Responsible AI Research Paper

Evaluate and generate responsible AI content with the official Python client for RAIL Score API

Documentation β€’ API Reference β€’ Examples β€’ Report Issues


🌟 Features at a Glance

Feature Description
🎯 8 RAIL Dimensions Evaluate content across Reliability, Accountability, Interpretability, Legal Compliance, Safety, Privacy, Transparency, and Fairness
⚑ Multiple Evaluation Tiers Choose from basic, dimension-specific, custom, weighted, detailed, advanced, and batch evaluation
πŸ€– AI Generation Generate RAG-grounded responses, reprompt suggestions, and protected content
βœ… Compliance Checks Built-in support for GDPR, HIPAA, CCPA, and EU AI Act compliance
πŸ“Š Batch Processing Evaluate up to 100 items per request efficiently
πŸ”’ Type-Safe Full typing support with structured dataclasses for better IDE experience
πŸ”„ Auto-Retry Built-in error handling and automatic retries
πŸ“ˆ Usage Tracking Monitor credits, usage history, and API health

πŸš€ Quick Start

Installation

pip install rail-score

Basic Usage

from rail_score import RailScore

# Initialize client
client = RailScore(api_key="your-rail-api-key")

# Evaluate content
result = client.evaluation.basic("Our AI system ensures user privacy and data security.")

# Access scores
print(f"Overall RAIL Score: {result.rail_score.score}")
print(f"Confidence: {result.rail_score.confidence}")
print(f"Privacy Score: {result.scores['privacy'].score}")
print(f"Credits Used: {result.metadata.credits_consumed}")

πŸ“– Table of Contents


πŸ”§ Configuration

from rail_score import RailScore

client = RailScore(
    api_key="your-rail-api-key",
    base_url="https://api.responsibleailabs.ai",  # Optional
    timeout=60  # Request timeout in seconds
)

Getting an API Key: Visit responsibleailabs.ai to sign up and get your API key.


πŸ“Š Evaluation API

Basic Evaluation

Evaluate content across all 8 RAIL dimensions:

result = client.evaluation.basic(
    content="Your AI-generated content here",
    weights=None  # Optional custom weights
)

# Access results
print(result.rail_score.score)  # Overall score (0-10)
print(result.rail_score.confidence)  # Confidence (0-1)

# Individual dimensions
for dim_name, dim_score in result.scores.items():
    print(f"{dim_name}: {dim_score.score} (confidence: {dim_score.confidence})")
    print(f"  Explanation: {dim_score.explanation}")
    if dim_score.issues:
        print(f"  Issues: {', '.join(dim_score.issues)}")

# Metadata
print(f"Request ID: {result.metadata.req_id}")
print(f"Credits Used: {result.metadata.credits_consumed}")
print(f"Processing Time: {result.metadata.processing_time_ms}ms")
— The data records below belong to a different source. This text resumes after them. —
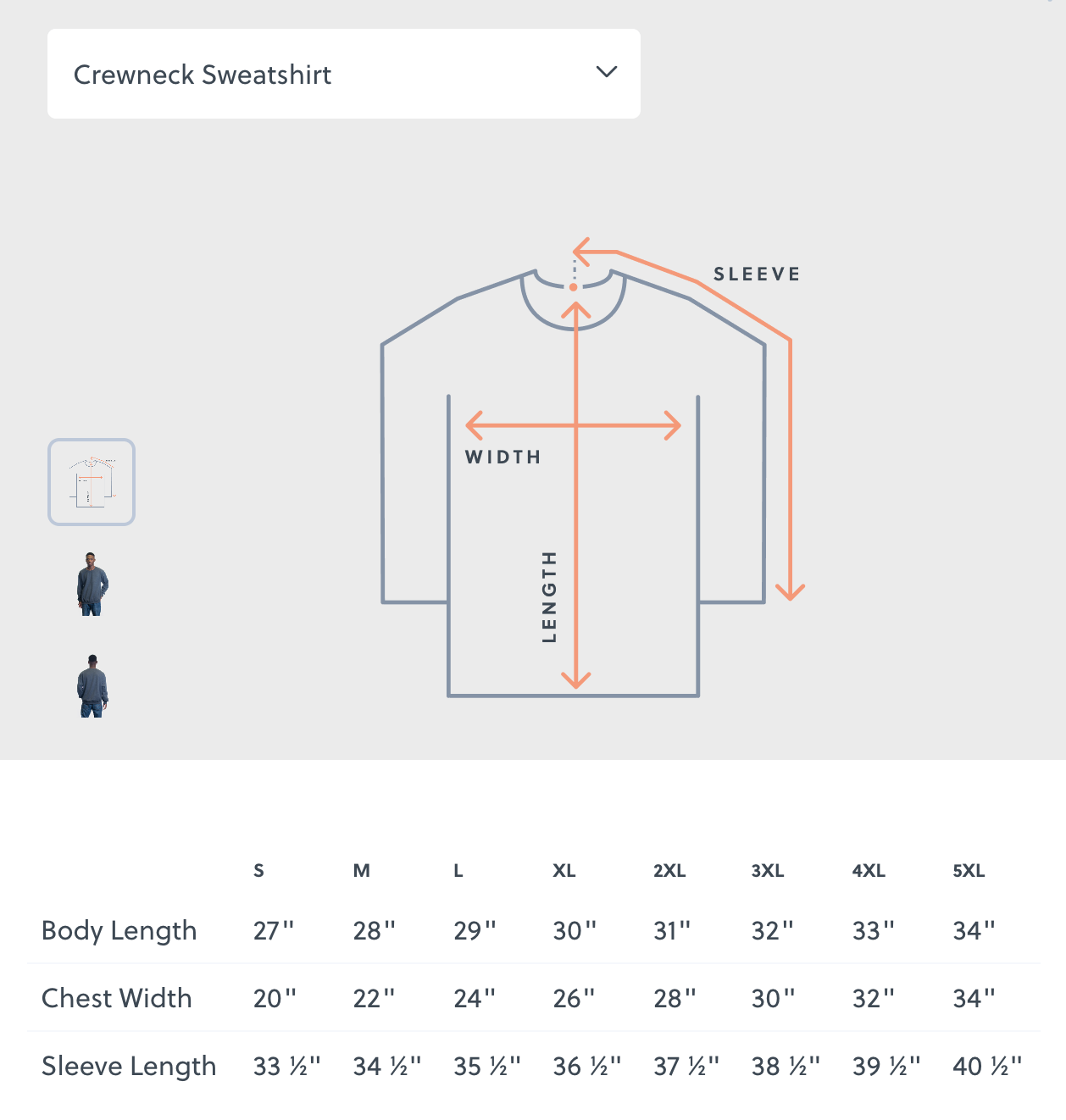Click the LENGTH label on the diagram
This screenshot has width=1066, height=1120.
(x=550, y=596)
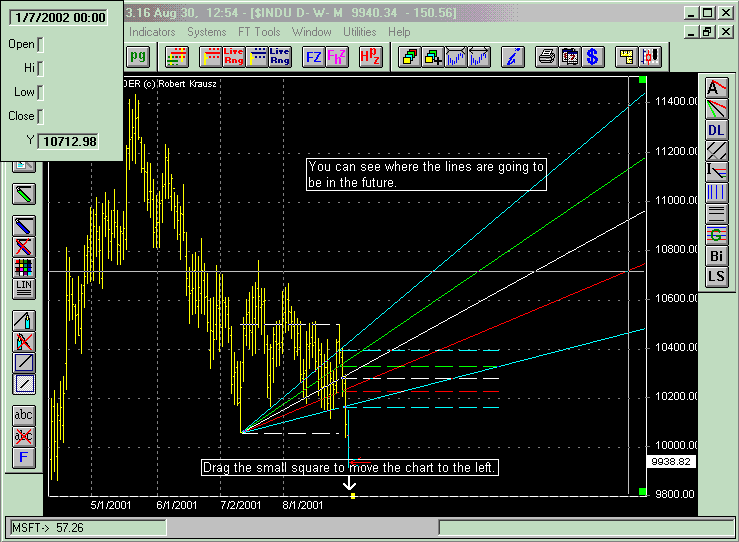Click the dollar sign toolbar icon

tap(593, 56)
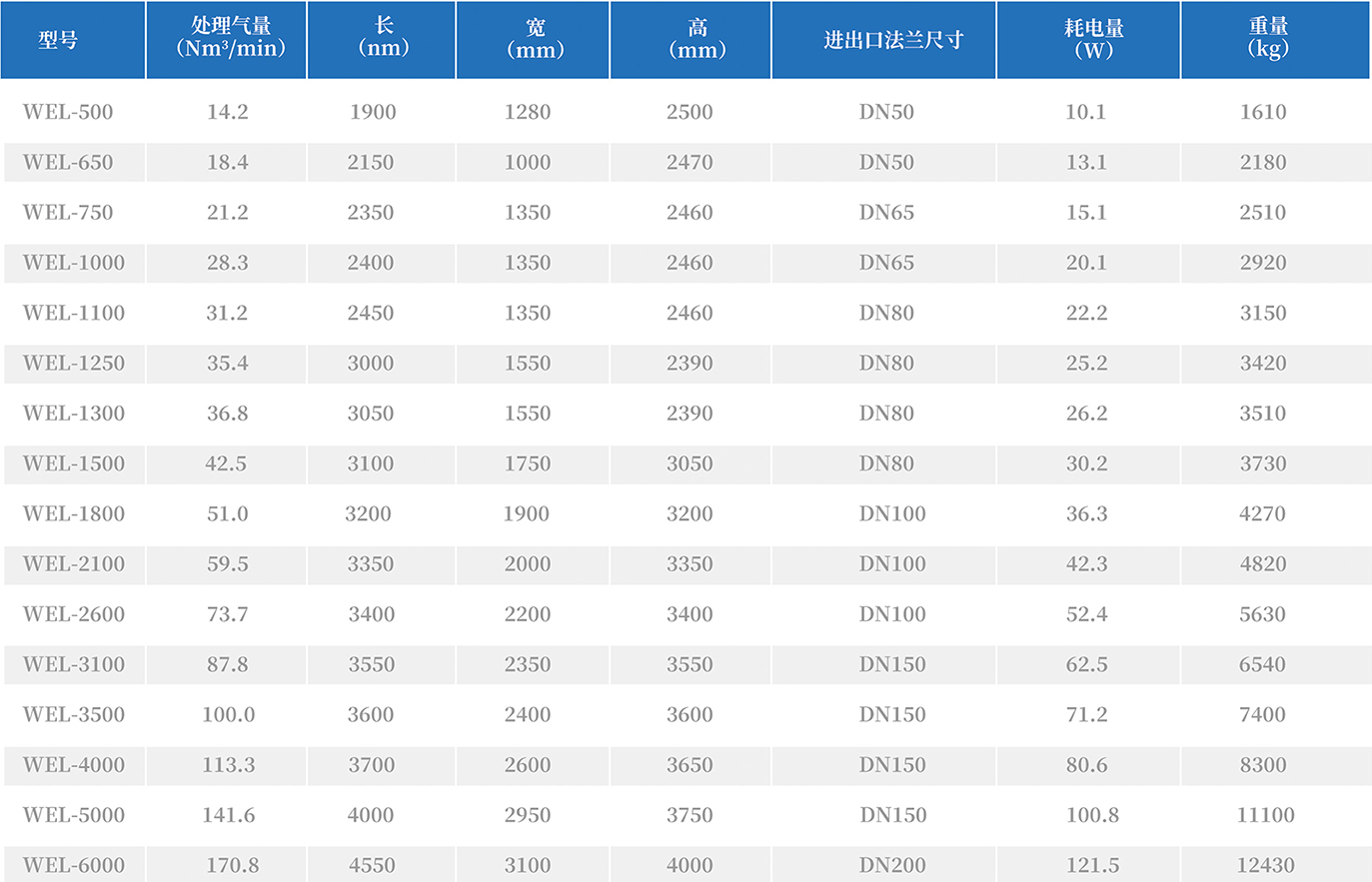The height and width of the screenshot is (882, 1372).
Task: Click the 处理气量 (Nm³/min) column header
Action: click(230, 38)
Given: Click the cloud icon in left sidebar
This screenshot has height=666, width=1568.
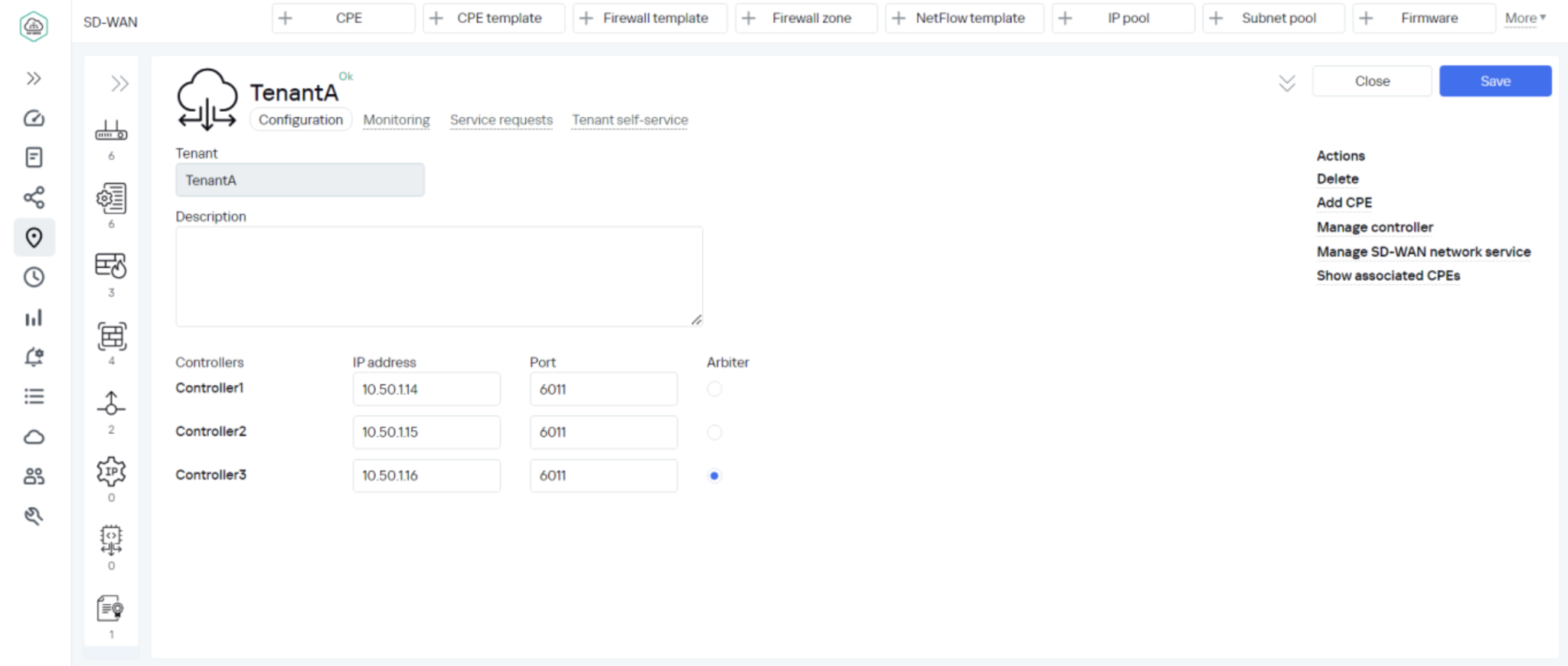Looking at the screenshot, I should point(34,437).
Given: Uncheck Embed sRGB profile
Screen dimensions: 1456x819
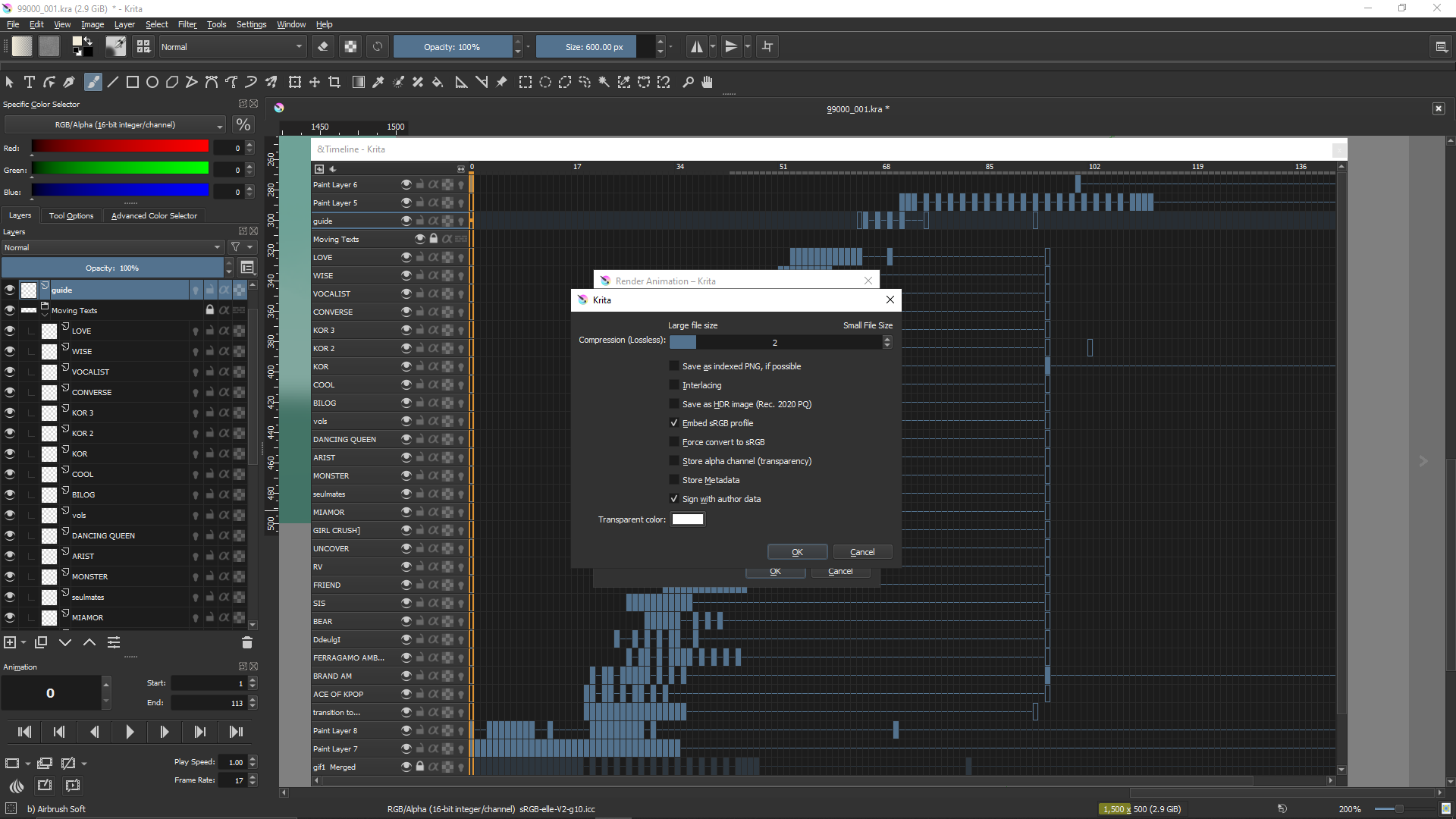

Dimension-Specific Evaluation

Evaluate on one specific dimension only:

result = client.evaluation.dimension(
    content="We collect user data with consent",
    dimension="privacy"  # One of: reliability, accountability, interpretability,
                         # legal_compliance, safety, privacy, transparency, fairness
)

print(result['result']['score'])
print(result['result']['explanation'])

Custom Evaluation

Evaluate only specific dimensions:

result = client.evaluation.custom(
    content="Healthcare AI system",
    dimensions=["safety", "privacy", "reliability"],
    weights={"safety": 40, "privacy": 35, "reliability": 25}
)

print(result.rail_score.score)
print(result.scores.keys())  # Only evaluated dimensions

Weighted Evaluation

Custom dimension weights:

weights = {
    "safety": 30,
    "privacy": 25,
    "reliability": 20,
    "accountability": 15,
    "transparency": 5,
    "fairness": 3,
    "inclusivity": 1,
    "user_impact": 1
}

result = client.evaluation.weighted("Content here", weights=weights)

Detailed Evaluation

Get detailed breakdown with strengths and weaknesses:

result = client.evaluation.detailed("AI model description")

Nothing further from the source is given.